Como es de esperar en estos casos, el oficialismo nacional (colectivo que incluye tanto a los funcionarios como a los opositores amigables y los satélites mediáticos) buscó despegarse de las terribles cifras del INDEC. Según los argumentos esgrimidos, así como la baja de la inflación se debería a las políticas desplegadas por el gobierno, el aumento de la pobreza se explicaría por las políticas del gobierno anterior. Al parecer, el incremento de las tarifas o la abrupta caída del poder adquisitivo de salarios y jubilaciones no tendrían incidencia en el empobrecimiento de una parte de la clase media. Como la curación por las gemas, es solo cuestión de fe.
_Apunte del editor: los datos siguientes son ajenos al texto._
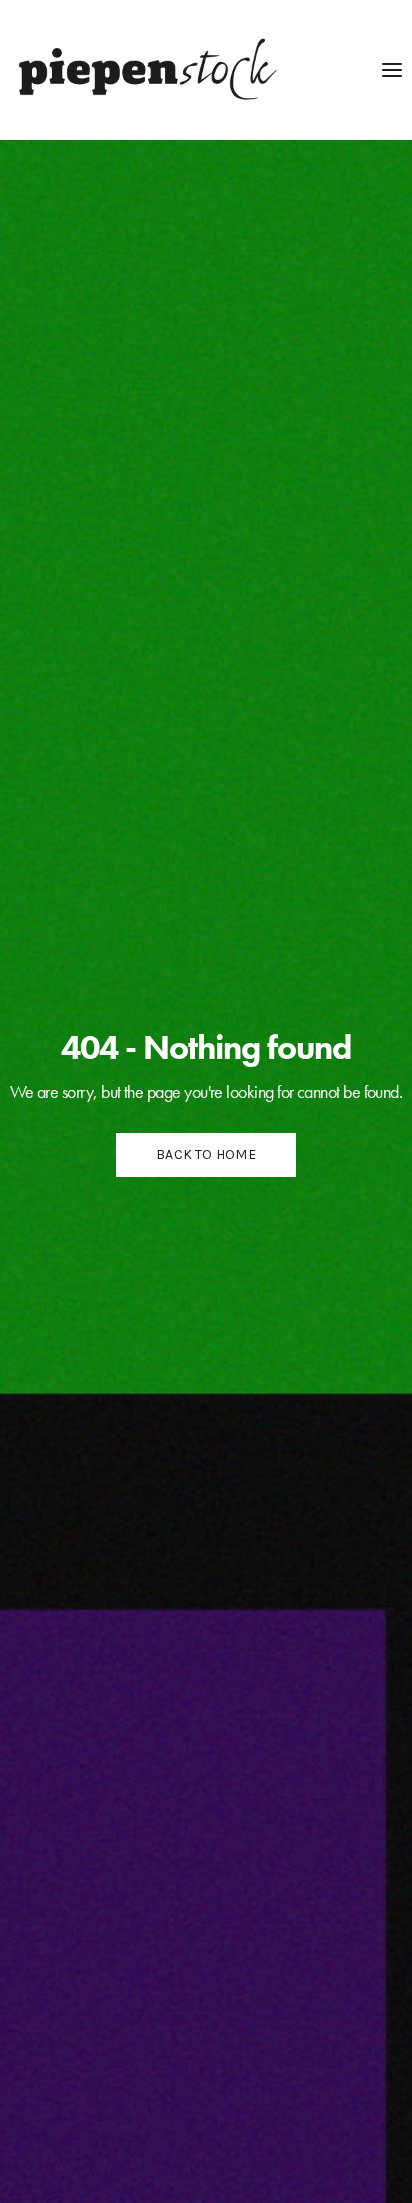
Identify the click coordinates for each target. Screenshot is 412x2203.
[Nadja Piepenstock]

Por su lado, María Eugenia Vidal –la ex Gobernadora Coraje, orgullosa bonaerense devenida velozmente porteña– difundió un estudio de la Fundación Pensar, el think tank del PRO que preside. El documento, presentado unos días antes de la publicación de las cifras de pobreza del INDEC, considera que: “no hay un gobierno que pueda decir que se hicieron las cosas bien. Todos incrementaron la pobreza (...) La pobreza es el gran fracaso de la política argentina. Por eso el informe es general, para dar un debate en serio y no revolearnos las estadísticas”.
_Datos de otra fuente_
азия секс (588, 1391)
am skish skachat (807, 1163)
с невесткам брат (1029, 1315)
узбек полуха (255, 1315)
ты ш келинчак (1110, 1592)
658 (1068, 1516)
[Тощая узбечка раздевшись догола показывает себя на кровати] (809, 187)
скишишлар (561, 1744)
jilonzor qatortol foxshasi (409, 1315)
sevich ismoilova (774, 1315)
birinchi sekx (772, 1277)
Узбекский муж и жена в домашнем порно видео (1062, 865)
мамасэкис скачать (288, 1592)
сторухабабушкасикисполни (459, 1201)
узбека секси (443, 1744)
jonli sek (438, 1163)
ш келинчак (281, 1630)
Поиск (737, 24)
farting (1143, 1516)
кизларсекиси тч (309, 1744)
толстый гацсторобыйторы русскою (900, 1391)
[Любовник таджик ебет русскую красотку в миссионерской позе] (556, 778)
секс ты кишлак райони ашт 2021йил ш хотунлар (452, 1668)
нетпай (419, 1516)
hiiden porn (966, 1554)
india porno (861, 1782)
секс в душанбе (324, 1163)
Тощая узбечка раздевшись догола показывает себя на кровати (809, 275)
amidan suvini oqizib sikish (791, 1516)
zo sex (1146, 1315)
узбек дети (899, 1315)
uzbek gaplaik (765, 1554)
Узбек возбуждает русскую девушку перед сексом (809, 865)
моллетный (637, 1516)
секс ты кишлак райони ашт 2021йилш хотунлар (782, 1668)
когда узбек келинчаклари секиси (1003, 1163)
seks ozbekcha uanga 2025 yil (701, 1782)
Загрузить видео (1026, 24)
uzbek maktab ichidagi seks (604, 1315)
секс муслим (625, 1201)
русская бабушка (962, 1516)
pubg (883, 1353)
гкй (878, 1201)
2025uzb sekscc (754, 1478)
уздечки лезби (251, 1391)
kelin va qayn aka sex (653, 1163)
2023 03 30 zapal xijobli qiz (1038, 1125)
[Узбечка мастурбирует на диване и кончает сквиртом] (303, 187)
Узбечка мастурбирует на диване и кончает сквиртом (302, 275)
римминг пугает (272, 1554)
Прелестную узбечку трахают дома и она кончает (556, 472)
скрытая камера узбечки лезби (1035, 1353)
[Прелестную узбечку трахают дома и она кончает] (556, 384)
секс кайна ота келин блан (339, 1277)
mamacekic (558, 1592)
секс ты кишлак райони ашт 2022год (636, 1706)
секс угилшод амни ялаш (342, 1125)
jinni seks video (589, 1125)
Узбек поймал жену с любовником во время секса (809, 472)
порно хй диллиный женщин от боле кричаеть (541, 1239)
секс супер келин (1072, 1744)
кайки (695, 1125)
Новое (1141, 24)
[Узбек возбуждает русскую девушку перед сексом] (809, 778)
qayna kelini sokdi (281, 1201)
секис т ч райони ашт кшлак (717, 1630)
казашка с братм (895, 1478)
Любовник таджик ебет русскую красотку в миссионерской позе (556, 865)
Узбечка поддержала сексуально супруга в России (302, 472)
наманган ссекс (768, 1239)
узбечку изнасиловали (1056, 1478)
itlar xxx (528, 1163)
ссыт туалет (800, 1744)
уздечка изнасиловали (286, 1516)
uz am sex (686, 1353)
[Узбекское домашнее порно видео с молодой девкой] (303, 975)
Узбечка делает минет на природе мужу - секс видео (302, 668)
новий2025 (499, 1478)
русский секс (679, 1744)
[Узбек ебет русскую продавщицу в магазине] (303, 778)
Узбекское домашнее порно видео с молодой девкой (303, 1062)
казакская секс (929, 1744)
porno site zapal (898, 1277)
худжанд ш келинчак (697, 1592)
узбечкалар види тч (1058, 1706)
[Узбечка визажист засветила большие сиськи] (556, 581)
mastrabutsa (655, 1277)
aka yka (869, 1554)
Considerar que puede analizarse la pobreza sin “revolear estadísticas” es una afirmación asombrosa, aún para el generoso estándar del macrismo, pero el asombro es aún mayor al leer que “todos los gobiernos incrementaron la pobreza”, una declaración absolutamente falsa. Según un informe del Centro de Investigación y Formación de la República Argentina (CIFRA) de noviembre del 2015, la pobreza durante los gobiernos de Néstor Kirchner y CFK, es decir, entre el 2003 y el 2015, pasó del 49,7% al 19,7%. Vaya casualidad, la baja de la pobreza se dio en paralelo al crecimiento de la participación del salario en el ingreso.

 

 

En realidad, como lo demuestran más allá de sus diferencias las experiencias de la última dictadura cívico-militar, los gobiernos de Carlos Menem, Fernando de la Rúa, Mauricio Macri y Javier Milei, la pobreza no es un efecto colateral indeseado sino un componente esencial del modelo neoliberal. La destrucción de la industria, el endeudamiento serial, el aumento del desempleo, la desfinanciación de la ciencia y la tecnología y la pobreza estructural son los instrumentos necesarios para lograr una distribución tribal de la riqueza (para retomar una gran expresión del escritor chileno Rafael Gumucio) a favor de los más ricos.
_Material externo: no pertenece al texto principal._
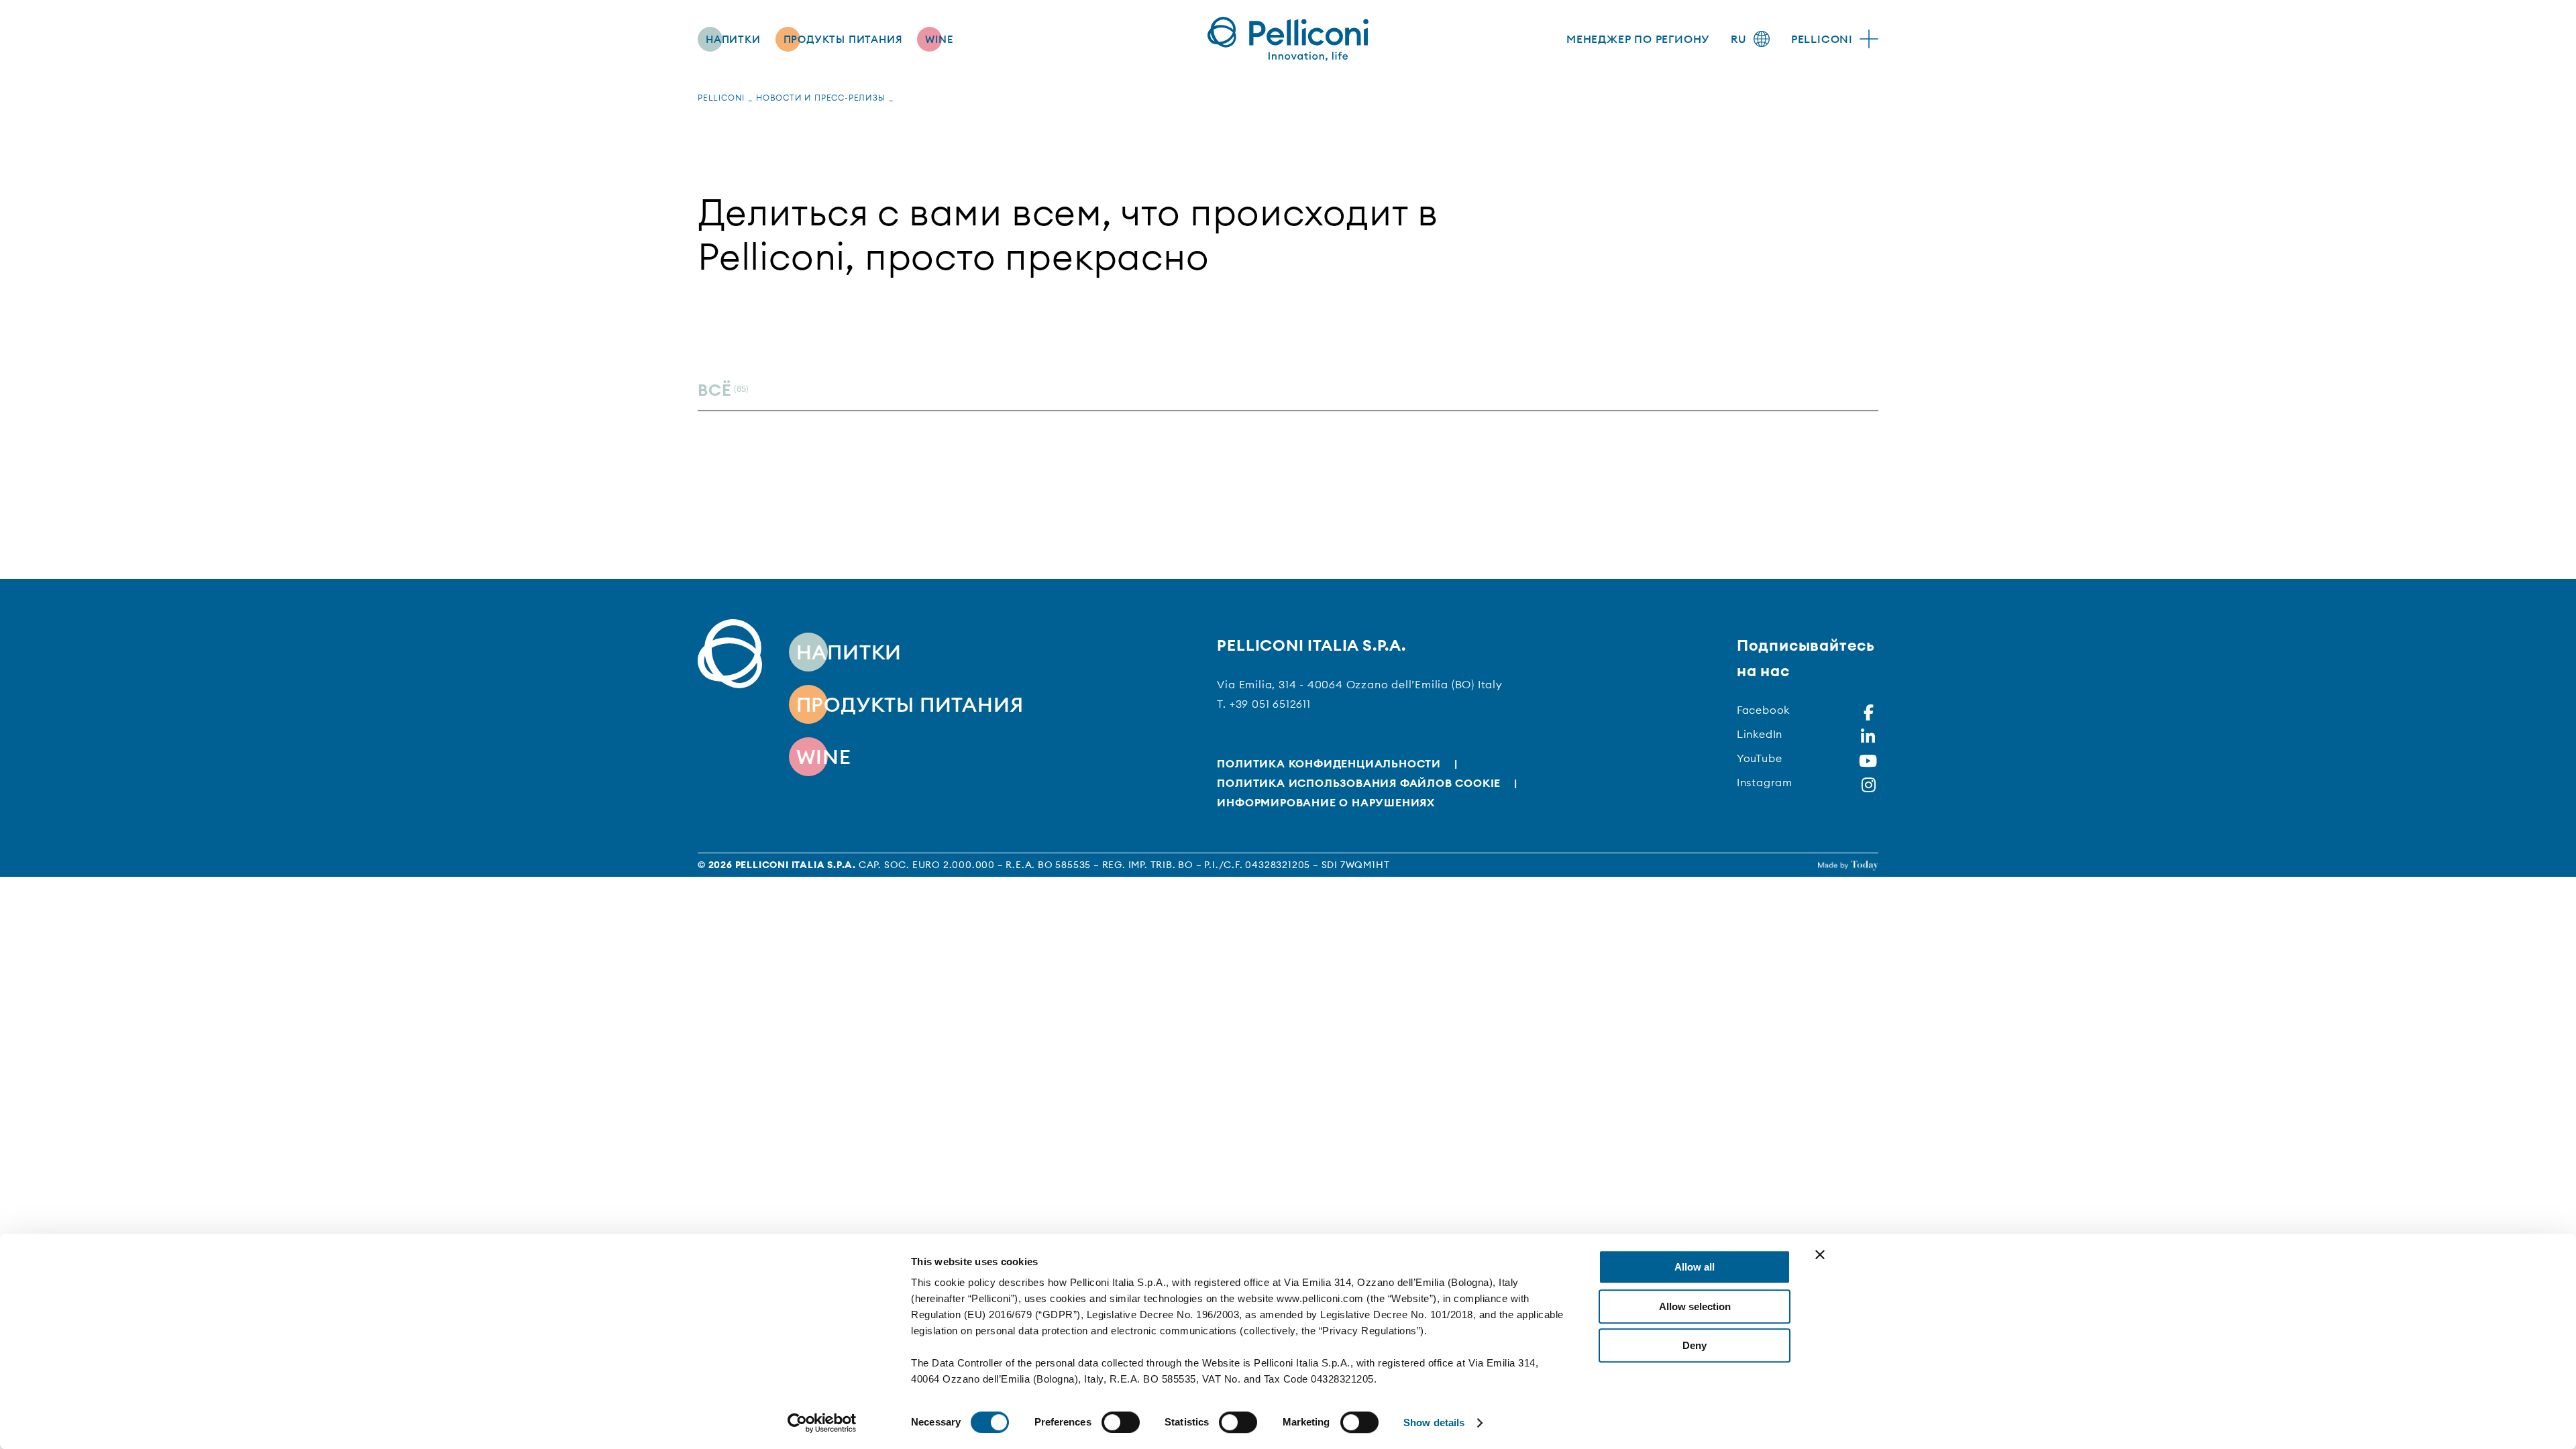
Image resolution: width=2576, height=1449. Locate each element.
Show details (1433, 1422)
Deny (1694, 1345)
Es por eso que el dolor de las mayorías no se corregirá en un futuro tan lejano como venturoso sino que forma parte de la realidad permanente e inevitable del modelo. O, para utilizar la terminología de nuestros economistas serios: el dolor de las mayorías es la consecuencia ineludible de la macroeconomía sana que esos economistas y sus mandantes buscan imponer con una crueldad cada vez más explícita.